▶ [DATASET RECORDS]:
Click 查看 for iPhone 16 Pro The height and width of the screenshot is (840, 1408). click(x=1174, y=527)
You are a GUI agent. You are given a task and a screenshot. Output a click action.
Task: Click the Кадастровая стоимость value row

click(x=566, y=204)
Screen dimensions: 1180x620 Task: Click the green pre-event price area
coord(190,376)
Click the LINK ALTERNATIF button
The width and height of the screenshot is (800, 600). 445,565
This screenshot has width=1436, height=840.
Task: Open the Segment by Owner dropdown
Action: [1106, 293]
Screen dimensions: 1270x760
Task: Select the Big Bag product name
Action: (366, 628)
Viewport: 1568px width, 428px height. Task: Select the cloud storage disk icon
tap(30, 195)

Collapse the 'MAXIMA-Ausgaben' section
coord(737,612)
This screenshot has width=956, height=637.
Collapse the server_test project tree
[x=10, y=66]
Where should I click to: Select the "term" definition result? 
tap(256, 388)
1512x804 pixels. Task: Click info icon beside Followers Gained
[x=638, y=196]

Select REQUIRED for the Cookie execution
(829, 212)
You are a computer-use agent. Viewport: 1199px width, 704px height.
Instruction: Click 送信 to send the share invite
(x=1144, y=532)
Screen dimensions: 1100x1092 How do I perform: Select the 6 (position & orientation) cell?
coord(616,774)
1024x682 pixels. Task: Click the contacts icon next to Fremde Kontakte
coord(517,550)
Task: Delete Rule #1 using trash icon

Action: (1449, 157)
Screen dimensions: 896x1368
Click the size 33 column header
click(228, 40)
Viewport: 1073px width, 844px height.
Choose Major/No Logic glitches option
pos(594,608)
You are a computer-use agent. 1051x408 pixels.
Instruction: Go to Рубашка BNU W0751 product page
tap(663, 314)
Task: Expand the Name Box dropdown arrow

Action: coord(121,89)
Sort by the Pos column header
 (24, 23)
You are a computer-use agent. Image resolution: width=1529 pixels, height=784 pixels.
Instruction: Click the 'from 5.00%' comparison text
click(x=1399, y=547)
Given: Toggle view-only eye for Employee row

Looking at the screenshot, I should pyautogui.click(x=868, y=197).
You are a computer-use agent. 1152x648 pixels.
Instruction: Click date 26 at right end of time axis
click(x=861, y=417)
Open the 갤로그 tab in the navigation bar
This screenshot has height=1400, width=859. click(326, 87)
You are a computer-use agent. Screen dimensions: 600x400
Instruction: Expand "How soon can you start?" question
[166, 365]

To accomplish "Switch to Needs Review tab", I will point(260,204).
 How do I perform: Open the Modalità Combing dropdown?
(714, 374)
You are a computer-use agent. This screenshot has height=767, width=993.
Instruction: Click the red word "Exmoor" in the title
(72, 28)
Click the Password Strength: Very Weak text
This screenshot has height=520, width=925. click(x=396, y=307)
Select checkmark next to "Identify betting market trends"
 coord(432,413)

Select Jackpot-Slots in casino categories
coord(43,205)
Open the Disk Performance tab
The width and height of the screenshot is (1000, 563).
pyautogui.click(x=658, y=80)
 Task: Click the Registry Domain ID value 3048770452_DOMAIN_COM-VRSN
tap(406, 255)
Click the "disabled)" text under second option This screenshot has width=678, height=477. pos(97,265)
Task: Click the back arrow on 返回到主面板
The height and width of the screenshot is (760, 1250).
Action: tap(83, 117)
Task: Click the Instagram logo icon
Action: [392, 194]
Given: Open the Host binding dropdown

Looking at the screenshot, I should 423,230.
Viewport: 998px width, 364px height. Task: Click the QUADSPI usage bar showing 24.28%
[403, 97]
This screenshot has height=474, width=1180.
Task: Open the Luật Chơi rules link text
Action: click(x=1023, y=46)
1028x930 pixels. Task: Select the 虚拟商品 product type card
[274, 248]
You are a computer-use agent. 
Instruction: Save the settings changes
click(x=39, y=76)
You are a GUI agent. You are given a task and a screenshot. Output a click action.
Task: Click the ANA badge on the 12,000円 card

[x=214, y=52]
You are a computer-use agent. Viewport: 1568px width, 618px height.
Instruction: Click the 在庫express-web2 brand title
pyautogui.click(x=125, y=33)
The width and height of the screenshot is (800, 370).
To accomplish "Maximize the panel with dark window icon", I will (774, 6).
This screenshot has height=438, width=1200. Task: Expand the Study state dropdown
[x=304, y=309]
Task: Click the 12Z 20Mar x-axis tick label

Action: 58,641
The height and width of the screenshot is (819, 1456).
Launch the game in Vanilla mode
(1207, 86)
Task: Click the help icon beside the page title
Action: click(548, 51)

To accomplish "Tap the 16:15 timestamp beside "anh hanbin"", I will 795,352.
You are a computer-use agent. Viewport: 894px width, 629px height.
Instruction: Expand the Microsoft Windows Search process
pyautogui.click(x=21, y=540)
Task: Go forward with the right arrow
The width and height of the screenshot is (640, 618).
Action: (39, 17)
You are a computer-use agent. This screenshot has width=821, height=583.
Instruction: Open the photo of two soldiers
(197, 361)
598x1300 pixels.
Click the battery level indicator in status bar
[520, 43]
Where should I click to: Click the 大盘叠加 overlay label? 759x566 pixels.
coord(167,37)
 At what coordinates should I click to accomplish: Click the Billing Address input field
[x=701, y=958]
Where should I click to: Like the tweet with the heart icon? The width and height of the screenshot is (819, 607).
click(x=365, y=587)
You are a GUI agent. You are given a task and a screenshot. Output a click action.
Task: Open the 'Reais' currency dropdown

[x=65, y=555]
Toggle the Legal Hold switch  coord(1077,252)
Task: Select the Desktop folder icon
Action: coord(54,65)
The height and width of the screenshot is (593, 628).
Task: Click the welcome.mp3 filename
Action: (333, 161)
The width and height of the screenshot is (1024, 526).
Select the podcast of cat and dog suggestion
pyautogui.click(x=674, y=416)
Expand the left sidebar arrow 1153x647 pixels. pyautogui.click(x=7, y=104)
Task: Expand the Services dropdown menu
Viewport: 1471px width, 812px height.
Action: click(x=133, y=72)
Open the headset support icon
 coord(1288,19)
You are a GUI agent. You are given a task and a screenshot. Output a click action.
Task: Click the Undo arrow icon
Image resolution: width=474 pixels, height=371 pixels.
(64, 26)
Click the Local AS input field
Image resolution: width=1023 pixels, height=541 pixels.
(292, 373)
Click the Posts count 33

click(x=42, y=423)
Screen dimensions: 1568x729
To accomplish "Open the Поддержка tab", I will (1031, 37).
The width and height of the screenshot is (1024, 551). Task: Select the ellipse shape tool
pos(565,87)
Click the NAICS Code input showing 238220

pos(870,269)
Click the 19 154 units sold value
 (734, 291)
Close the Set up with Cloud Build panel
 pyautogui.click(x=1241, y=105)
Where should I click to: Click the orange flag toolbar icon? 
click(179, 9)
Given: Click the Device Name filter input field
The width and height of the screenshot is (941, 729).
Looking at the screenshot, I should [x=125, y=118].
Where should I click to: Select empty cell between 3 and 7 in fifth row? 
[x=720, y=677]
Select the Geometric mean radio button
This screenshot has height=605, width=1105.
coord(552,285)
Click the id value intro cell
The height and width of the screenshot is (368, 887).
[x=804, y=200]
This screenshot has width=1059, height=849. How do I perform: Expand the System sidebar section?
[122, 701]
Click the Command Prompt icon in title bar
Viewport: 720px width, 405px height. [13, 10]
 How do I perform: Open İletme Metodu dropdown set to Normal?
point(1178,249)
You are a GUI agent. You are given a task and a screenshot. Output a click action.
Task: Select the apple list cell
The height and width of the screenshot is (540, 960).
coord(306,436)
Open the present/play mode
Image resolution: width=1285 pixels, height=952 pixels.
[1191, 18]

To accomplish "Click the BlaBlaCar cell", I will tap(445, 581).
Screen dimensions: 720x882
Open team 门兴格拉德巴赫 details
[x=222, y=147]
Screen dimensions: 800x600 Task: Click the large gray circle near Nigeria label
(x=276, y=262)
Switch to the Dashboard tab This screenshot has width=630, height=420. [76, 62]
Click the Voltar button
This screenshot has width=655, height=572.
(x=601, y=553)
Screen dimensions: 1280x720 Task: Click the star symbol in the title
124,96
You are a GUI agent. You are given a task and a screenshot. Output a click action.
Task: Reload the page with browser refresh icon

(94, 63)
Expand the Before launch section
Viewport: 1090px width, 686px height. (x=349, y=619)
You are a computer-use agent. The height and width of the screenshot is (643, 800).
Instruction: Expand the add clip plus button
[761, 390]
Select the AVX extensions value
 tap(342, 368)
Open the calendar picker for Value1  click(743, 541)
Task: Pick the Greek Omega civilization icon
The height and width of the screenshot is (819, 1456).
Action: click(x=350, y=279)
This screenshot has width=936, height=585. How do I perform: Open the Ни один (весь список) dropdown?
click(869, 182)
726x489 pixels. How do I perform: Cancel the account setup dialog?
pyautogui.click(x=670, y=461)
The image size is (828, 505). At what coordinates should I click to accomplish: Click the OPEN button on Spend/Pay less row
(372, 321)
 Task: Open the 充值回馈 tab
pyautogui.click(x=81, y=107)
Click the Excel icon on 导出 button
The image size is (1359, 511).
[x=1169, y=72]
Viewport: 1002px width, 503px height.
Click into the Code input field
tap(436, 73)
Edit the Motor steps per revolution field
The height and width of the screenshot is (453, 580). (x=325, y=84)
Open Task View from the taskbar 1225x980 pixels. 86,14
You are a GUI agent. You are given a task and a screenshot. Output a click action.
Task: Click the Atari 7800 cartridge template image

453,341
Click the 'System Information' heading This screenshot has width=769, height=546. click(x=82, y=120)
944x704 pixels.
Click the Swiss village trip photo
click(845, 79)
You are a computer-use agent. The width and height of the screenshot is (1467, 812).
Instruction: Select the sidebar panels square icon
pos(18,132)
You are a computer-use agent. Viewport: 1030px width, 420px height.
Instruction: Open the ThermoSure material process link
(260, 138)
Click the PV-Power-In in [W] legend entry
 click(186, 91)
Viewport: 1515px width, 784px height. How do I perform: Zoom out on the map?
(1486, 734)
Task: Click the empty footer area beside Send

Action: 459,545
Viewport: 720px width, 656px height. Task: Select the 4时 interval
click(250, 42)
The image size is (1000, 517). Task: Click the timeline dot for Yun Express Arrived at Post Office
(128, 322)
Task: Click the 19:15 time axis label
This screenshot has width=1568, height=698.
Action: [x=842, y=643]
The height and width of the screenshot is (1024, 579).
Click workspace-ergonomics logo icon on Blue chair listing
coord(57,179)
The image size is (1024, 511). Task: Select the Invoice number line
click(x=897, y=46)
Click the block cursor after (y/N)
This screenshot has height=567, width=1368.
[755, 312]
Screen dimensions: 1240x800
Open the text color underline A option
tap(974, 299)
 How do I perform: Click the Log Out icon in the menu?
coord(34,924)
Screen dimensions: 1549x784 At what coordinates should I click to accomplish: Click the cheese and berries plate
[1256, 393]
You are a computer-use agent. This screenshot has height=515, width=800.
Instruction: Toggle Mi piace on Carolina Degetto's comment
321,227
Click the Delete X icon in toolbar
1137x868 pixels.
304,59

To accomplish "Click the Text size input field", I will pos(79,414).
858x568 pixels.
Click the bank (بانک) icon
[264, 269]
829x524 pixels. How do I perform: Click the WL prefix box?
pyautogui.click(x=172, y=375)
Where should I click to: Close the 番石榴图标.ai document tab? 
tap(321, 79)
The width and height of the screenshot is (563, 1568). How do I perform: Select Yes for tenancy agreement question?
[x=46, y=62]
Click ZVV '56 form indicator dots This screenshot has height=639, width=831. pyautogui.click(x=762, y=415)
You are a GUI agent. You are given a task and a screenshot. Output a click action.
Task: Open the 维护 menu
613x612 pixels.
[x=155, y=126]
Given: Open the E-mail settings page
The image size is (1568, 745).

▶ [WHAT IS BEING ASKED]:
For each line of the data that has the word "will", report that line.

▶ [RESPONSE FOR THIS EXERCISE]:
To accomplish "Switch to Needs Review tab", I will point(260,204).
To accomplish "Maximize the panel with dark window icon", I will (774, 6).
To accomplish "Tap the 16:15 timestamp beside "anh hanbin"", I will 795,352.
To accomplish "Open the Поддержка tab", I will (1031, 37).
To accomplish "Click the BlaBlaCar cell", I will tap(445, 581).
To accomplish "Click the Text size input field", I will pos(79,414).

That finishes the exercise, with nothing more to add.